THE FILMS OF VISHAL BHARDWAJ


Prantik Banerjee

Associate Professor

Hislop College

Nagpur

When Shakespeare becomes the source and inspiration of a Bollywood director and when the
film in turn is used as a teaching aid in a literature classroom, several factors make the
process complex and dynamic. First, transposing Shakespeare into Hindi film becomes not
just another cinematic adaptation but a postcolonial move of appropriation. And then, the
enunciation of text as film in a classroom makes the interpretive act one of delightful
subversion. It is the work of Vishal Bhardwaj, specifically his two films, ‘Maqbool’ and
‘Omkara’ that can help the English teacher reposition himself and his students from one of
postcolonial alterity to that of postmodern individuation.

My contention is this that the project of reading Shakespeare with the aid of Bollywood films
makes the text and its subtexts more accessible to the Indian student in a literature classroom.
The contrapuntal reading of Shakespeare through Vishal Bhardwaj’s films enables the reader
to uncover the ideological underpinnings of a period text and to situate it within the cultural
politics of his local reality. Such an approach frees the text from being tethered to a well-
worn liberal humanist reading and opens it up to the exciting possibility of not just ‘the
Empire writing back’ but ‘writing back to the Empire’.

▶ [Raw data]
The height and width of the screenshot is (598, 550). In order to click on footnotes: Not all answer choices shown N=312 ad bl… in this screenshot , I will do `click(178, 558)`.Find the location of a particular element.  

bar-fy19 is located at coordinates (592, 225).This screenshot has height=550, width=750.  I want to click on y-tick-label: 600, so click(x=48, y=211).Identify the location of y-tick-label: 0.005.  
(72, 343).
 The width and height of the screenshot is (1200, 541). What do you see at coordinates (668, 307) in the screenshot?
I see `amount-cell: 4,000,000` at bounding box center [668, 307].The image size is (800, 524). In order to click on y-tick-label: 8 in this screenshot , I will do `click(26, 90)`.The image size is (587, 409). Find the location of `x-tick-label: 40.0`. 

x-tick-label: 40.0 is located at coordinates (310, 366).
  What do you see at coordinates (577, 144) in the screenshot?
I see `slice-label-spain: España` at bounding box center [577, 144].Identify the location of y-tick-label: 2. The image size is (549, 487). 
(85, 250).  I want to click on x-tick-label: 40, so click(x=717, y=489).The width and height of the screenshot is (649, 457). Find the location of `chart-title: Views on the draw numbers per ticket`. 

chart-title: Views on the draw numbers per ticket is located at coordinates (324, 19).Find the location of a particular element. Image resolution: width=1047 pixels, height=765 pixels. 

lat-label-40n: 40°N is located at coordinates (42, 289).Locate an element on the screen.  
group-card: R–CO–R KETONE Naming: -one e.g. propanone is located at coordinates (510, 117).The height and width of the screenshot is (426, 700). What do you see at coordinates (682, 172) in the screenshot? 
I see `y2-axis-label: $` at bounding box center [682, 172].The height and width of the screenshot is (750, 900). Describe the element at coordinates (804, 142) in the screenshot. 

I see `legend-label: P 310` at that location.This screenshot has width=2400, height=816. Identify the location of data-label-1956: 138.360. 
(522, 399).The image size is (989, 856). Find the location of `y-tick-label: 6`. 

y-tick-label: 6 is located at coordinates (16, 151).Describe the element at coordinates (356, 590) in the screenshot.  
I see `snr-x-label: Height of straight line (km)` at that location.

▶ [Task requirements]
• 1. In the passage on Vishal Bhardwaj's films, which two of his films are named?
• 2. Write the next part of the passage on Vishal Bhardwaj's films, continuing after its final sentence.
The records come from a separate source.

▶ [Expected outputs]
• 1. 'Maqbool' and 'Omkara'.

• 2.
The purpose of my paper is to examine how (con) textual, cultural and ideological elements
get changed and transposed in the adaptation of a canonical literary text to a Bollywood
‘masala’ movie and how it affects its reception, assimilation and interpretation in a typical
academic setup. What are the political, cultural and psychological affiliations that get
imbricated in the reworking of a colonial text, first, as a cinematic experience, and second, as
an academic discourse. How popular culture and mass media can play a crucial role in
mediating between an authoritative text with its grand ‘humanizing’ narrative and its two
desi interlocutors, an Indian director and an Indian teacher, who must read the text through
his respective medium in such a way that he succeeds in connecting with the target audience.
And how, such kind of creative interface between cinema and literature in an Indian
classroom on Shakespeare can be a liberating and empowering process for the student learner
by facilitating a critical, dialogic engagement at several levels.